Também colaboraram no estudo cientistas da Universidade do Arizona, do departamento de Ciências Atmosféricas da Universidade de Washington e do Instituto de Pesquisa Ártica e Alpina da Universidade de Boulder em Colorado (EUA).
O estudo, que não contou com amostras propriamente do solo marciano, fez simulações do espectro de PAR conforme a densidade do solo (até 700 cm, até 40 cm e até 6 cm) e espessura das partículas (neve fina, gelo e neve grossa) e da composição de poeira (0%, 0,01% e 0,1%). O comprimento ideal para a atividade fotossintética de luz foi estimado em 0,7 µm (micrômetros).
Segundo os modelos, quando havia uma concentração de 0,1% a 0,01% de poeira e gelo na camada de gelo ou neve fina, a chamada zona radioativamente habitável era consideravelmente maior do que quando não havia nenhuma partícula de poeira de gelo (0%).
Isso ocorre, de acordo com os autores, porque a poeira move essa zona para profundidades mais rasas, devido à maior presença de PAR (a radiação fotossinteticamente ativa). Já com uma concentração de 0,1% essa proporção aumentava em uma ordem de magnitude de até 25 vezes.
A situação é parecida com estruturas chamadas de “crioconitas” em superfícies congeladas no Alasca, onde existem uma série de bactérias –especialmente cianobactérias– e outros microrganismos fotossintetizantes vivendo em pequenos poços –aonde chega a luz– abaixo de uma tampa de gelo. Uma diferença, porém, é que esses locais possuem água em estado líquido, ainda não encontrada na camada de luz fotossinteticamente ativa em Marte.
Comparando os dois ambientes, os autores dizem acreditar que pequenas áreas de gelo com poeira abaixo de uma camada congelada são lugares ideais para buscar vida.
Khuller afirma que é difícil encontrar vida extraterrestre sem visitar esses locais na superfície, assim como também identificar sinais de vida que possam ser diferentes dos existentes na Terra.

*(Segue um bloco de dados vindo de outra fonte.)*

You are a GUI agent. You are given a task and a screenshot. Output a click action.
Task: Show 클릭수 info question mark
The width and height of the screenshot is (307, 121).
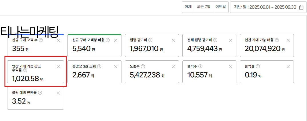pyautogui.click(x=200, y=66)
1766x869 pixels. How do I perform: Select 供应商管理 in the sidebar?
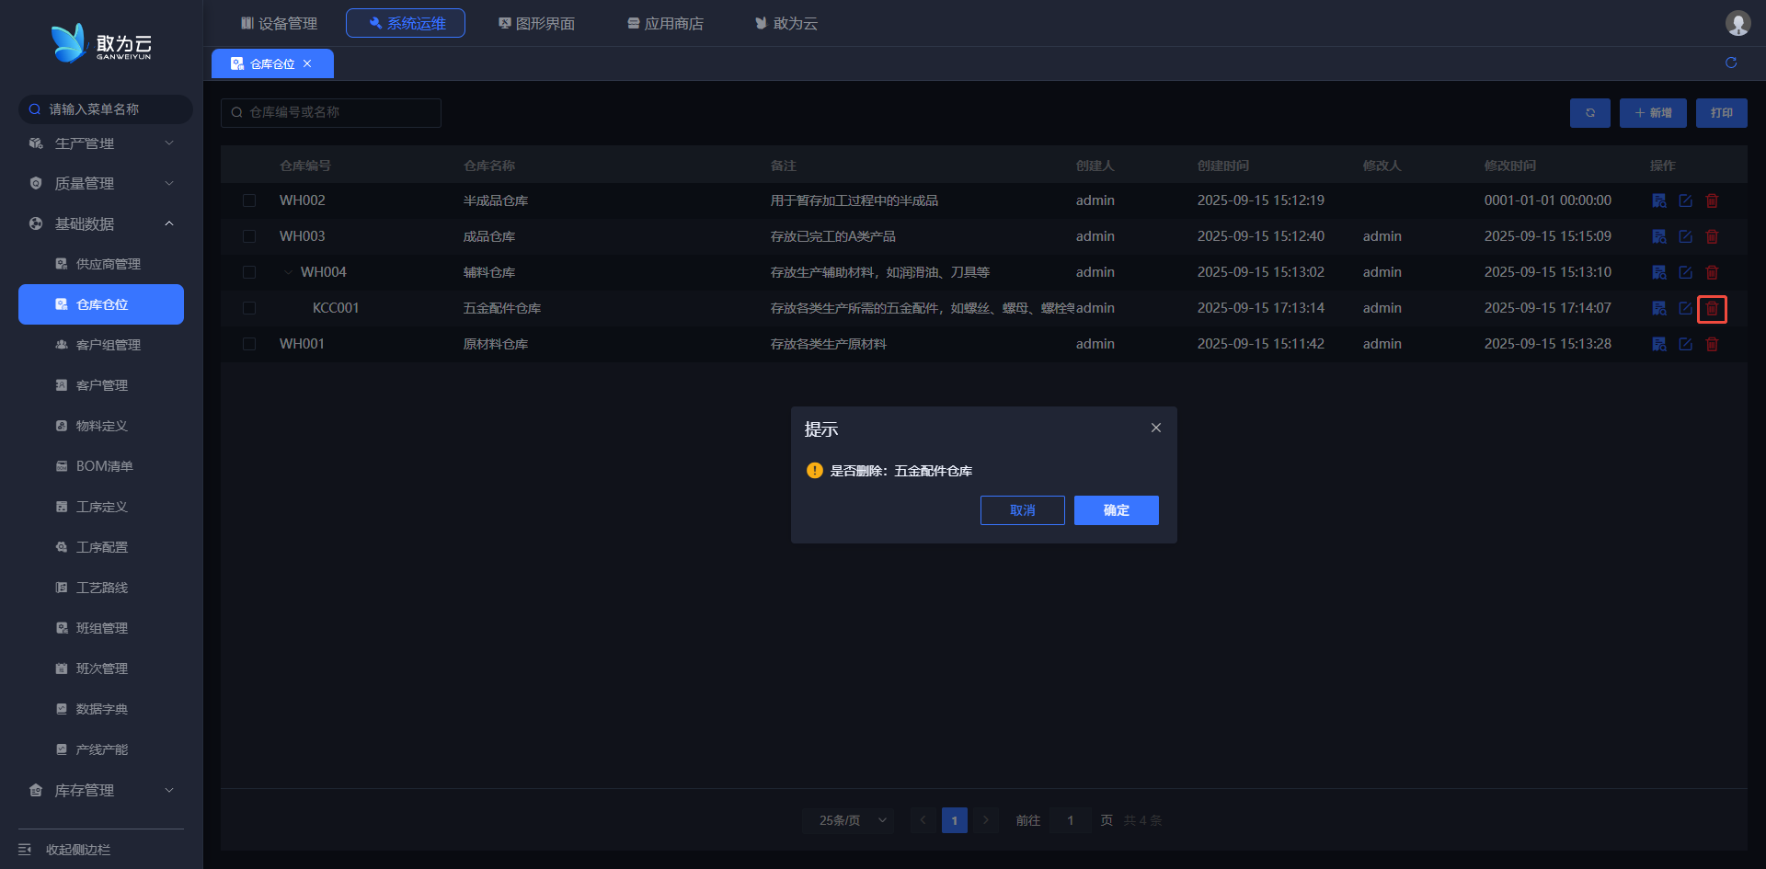coord(108,264)
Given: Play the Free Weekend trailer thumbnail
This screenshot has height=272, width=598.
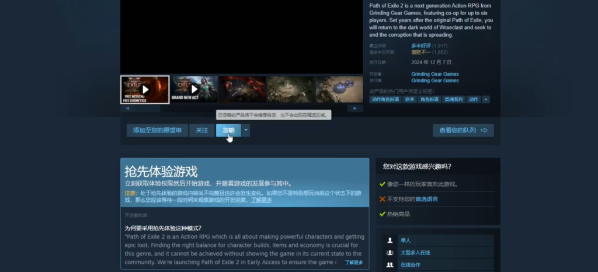Looking at the screenshot, I should coord(145,89).
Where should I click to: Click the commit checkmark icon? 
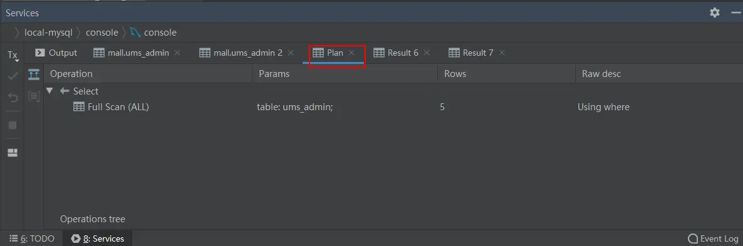coord(13,76)
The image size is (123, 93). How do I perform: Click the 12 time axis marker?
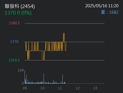click(x=78, y=88)

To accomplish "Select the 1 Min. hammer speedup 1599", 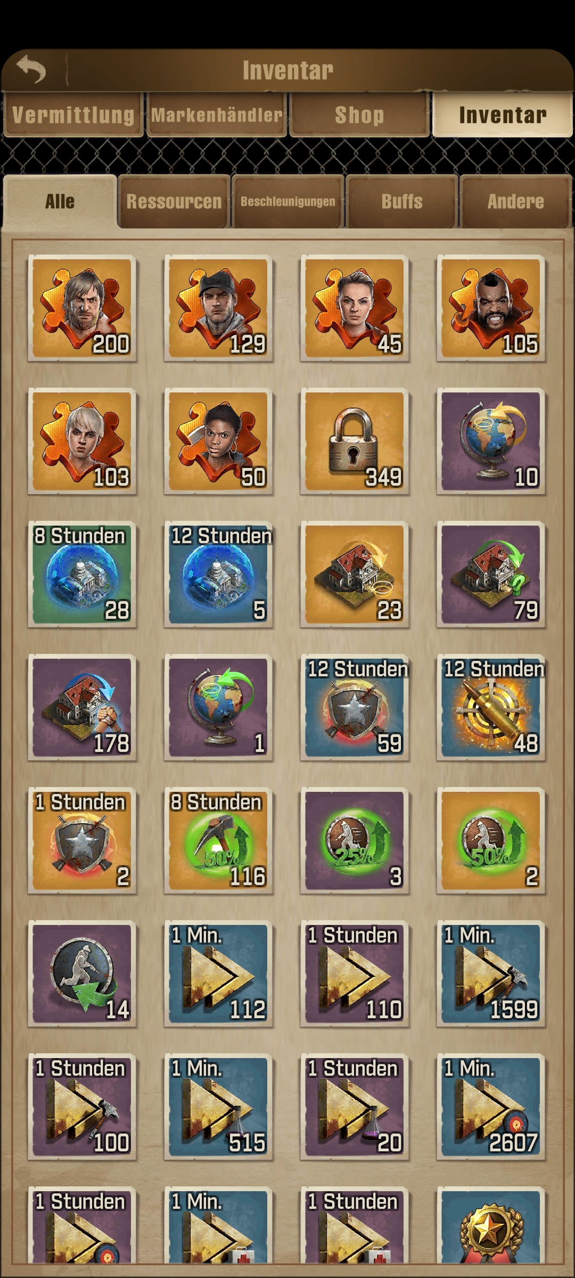I will coord(491,974).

“Tenho colaborado com uma equipe de cientistas para desenvolver simulações aprimoradas de se, onde e quando o gelo empoeirado em Marte pode derreter. Além disso, estamos recriando alguns desses cenários em um ambiente de laboratório para examiná-los com mais detalhes”, diz o pesquisador.

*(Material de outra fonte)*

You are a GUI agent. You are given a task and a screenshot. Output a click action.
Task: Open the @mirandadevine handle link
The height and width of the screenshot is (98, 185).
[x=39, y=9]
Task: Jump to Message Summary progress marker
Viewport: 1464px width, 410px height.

A professora e chefe do laboratório de Radiações em Biologia do Instituto de Biofísica Carlos Chagas Filho, da UFRJ (Universidade Federal do Rio de Janeiro), Claudia Lage, comentou o estudo a pedido da reportagem. Segundo ela, a pesquisa apresenta um novo modelo de avaliação da vida em áreas de gelo no solo marciano.
“O modelo estruturado no artigo é bastante interessante no foco das regiões geladas do planeta, onde a água (sob a forma de neve ou gelo) possui uma efetiva capacidade de absorção da radiação ultravioleta de energia maior, ainda que permita que a luz fotossintetizante possa alcançar regiões logo abaixo da superfície onde poderia haver uma forma de vida”, disse.
Questionada se mais buscas em regiões semelhantes podem ajudar a elucidar a possibilidade de vida extraterrestre, Lage considera que sim, são regiões de interesse, embora os raios ultravioleta em solos mais expostos no planeta tornem, por ora, a vida impraticável.
“O melhor análogo terrestre são as regiões geladas da Antártida, onde as camadas de gelo conseguem proteger esse microbioma fotossintetizante dos níveis elevados de radiação no verão daquela região”, acrescenta a docente. “Quando se pensa em vida microbiana, todas as estratégias possíveis de sobrevivência são encontradas neste grupo capaz de habitar os mais impensáveis ambientes terrestres e, por que não, fora da Terra?”